(Records shown)
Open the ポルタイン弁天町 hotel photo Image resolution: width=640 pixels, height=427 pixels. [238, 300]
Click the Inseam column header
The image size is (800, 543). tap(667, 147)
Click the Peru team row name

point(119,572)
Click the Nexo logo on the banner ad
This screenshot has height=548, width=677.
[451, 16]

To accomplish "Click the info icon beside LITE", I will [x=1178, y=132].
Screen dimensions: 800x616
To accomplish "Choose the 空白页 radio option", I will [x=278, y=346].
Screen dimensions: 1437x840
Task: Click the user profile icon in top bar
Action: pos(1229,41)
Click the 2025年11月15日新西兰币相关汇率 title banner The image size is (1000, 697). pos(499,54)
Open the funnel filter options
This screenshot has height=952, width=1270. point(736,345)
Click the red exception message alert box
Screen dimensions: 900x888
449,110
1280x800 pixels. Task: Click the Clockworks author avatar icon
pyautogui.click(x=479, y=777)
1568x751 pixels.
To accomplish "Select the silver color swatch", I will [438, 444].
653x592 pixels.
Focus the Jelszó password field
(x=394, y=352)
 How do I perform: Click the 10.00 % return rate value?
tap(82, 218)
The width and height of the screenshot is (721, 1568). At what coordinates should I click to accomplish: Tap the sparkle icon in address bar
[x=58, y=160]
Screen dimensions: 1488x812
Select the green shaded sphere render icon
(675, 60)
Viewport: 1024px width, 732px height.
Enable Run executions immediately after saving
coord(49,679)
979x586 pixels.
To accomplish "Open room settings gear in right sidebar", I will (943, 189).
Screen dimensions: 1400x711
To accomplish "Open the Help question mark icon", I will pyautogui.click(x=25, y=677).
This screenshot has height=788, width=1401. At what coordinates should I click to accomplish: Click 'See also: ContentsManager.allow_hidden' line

(Brief) Show each line of the material above where "banner" occurs.

(Written response)
Click the Nexo logo on the banner ad
Click the 2025年11月15日新西兰币相关汇率 title banner The image size is (1000, 697). pos(499,54)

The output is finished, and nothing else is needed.